### Given request
Print the entries below from the line containing "The height and width of the screenshot is (819, 1456). At" up to and including the line containing "pos(382,59)", with every character unchanged.
-- Exercise materials start --
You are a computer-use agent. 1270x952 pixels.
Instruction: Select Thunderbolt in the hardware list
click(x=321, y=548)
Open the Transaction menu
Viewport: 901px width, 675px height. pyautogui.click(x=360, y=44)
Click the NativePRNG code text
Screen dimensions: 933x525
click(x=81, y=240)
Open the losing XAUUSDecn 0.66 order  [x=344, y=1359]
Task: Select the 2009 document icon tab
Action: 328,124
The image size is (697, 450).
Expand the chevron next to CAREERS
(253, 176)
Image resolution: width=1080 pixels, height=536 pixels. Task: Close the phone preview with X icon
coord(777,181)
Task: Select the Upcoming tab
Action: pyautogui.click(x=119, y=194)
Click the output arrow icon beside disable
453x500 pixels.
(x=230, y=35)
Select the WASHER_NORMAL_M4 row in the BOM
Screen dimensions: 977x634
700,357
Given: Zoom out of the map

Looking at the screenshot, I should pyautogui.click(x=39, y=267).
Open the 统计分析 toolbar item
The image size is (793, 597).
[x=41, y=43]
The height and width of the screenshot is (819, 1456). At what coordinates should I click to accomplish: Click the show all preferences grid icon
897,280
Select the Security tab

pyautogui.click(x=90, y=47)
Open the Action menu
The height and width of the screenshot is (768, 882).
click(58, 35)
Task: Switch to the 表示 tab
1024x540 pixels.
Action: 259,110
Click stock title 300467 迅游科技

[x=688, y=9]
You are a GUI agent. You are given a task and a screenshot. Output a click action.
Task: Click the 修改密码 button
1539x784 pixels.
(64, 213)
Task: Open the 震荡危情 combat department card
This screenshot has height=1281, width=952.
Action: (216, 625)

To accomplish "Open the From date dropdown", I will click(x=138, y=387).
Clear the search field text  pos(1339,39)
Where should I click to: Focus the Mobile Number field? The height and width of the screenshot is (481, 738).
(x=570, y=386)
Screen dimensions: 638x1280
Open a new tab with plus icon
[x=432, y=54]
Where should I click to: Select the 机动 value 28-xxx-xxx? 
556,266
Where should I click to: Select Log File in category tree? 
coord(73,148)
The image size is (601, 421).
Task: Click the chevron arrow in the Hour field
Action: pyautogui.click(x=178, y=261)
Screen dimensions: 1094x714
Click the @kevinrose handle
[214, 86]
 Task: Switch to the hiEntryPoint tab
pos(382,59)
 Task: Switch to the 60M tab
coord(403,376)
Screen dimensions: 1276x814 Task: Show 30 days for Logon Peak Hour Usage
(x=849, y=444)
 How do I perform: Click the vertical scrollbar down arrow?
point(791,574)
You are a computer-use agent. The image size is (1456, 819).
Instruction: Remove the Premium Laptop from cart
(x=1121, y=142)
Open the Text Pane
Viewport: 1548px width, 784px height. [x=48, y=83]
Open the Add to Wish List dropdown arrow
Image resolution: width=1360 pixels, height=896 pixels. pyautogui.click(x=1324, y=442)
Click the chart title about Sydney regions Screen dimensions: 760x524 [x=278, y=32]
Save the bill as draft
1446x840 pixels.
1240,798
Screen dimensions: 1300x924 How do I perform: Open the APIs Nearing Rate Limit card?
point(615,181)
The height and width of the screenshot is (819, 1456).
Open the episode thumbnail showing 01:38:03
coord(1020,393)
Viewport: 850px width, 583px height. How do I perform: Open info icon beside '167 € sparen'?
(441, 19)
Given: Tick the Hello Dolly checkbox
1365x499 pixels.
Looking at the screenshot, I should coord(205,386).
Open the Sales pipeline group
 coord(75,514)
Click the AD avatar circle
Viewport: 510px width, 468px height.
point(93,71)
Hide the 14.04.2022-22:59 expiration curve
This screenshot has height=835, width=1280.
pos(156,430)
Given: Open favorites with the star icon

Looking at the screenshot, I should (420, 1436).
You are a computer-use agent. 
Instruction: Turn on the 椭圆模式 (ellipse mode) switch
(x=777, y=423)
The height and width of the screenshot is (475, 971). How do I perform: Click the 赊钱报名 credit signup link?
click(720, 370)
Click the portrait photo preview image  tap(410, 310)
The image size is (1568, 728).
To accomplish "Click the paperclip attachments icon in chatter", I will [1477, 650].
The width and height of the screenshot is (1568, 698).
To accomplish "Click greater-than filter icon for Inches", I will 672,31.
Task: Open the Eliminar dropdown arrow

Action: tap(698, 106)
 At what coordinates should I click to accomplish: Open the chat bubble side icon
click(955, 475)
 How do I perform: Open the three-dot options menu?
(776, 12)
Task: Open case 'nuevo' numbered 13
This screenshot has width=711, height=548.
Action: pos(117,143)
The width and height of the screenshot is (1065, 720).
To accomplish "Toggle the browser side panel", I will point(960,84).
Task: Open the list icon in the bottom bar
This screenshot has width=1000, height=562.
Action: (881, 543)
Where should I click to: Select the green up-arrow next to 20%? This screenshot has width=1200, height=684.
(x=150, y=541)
-- Exercise materials end --
### Problem solution
The height and width of the screenshot is (819, 1456). At what coordinates should I click to accomplish: Click the show all preferences grid icon
897,280
Select the Security tab

pyautogui.click(x=90, y=47)
Open the Action menu
The height and width of the screenshot is (768, 882).
click(58, 35)
Task: Switch to the 表示 tab
1024x540 pixels.
Action: 259,110
Click stock title 300467 迅游科技

[x=688, y=9]
You are a GUI agent. You are given a task and a screenshot. Output a click action.
Task: Click the 修改密码 button
1539x784 pixels.
(64, 213)
Task: Open the 震荡危情 combat department card
This screenshot has height=1281, width=952.
Action: (216, 625)

To accomplish "Open the From date dropdown", I will click(x=138, y=387).
Clear the search field text  pos(1339,39)
Where should I click to: Focus the Mobile Number field? The height and width of the screenshot is (481, 738).
(x=570, y=386)
Screen dimensions: 638x1280
Open a new tab with plus icon
[x=432, y=54]
Where should I click to: Select the 机动 value 28-xxx-xxx? 
556,266
Where should I click to: Select Log File in category tree? 
coord(73,148)
The image size is (601, 421).
Task: Click the chevron arrow in the Hour field
Action: pyautogui.click(x=178, y=261)
Screen dimensions: 1094x714
Click the @kevinrose handle
[214, 86]
 Task: Switch to the hiEntryPoint tab
pos(382,59)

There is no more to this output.